- Work order: Retype each entry exactly as written, and keep the pictures out of the copy.

[Saved data entries]

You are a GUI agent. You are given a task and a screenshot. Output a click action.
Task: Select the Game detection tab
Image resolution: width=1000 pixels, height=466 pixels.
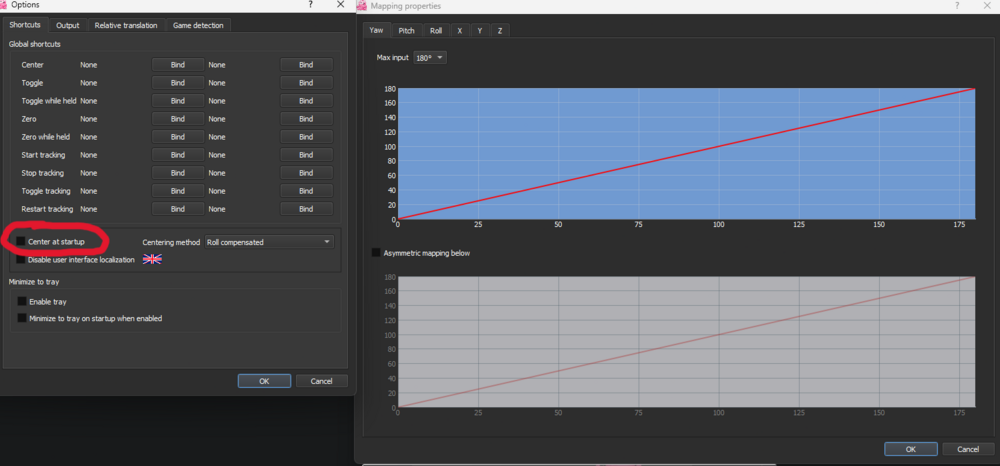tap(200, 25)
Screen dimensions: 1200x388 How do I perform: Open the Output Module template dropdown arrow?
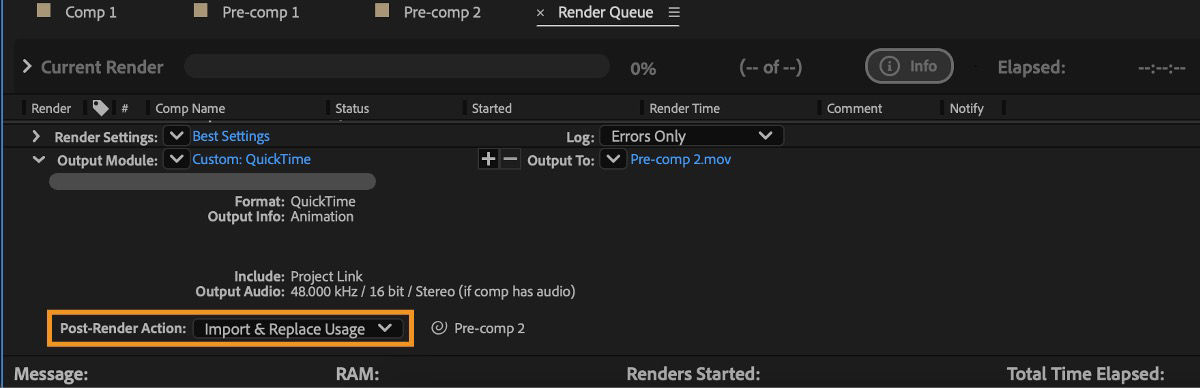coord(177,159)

- Exercise response:
You are a GUI agent. You are given a task and a screenshot. Output a click action.
Task: Select the Game detection tab
Image resolution: width=1000 pixels, height=466 pixels.
tap(200, 25)
Screen dimensions: 1200x388 How do I perform: Open the Output Module template dropdown arrow?
coord(177,159)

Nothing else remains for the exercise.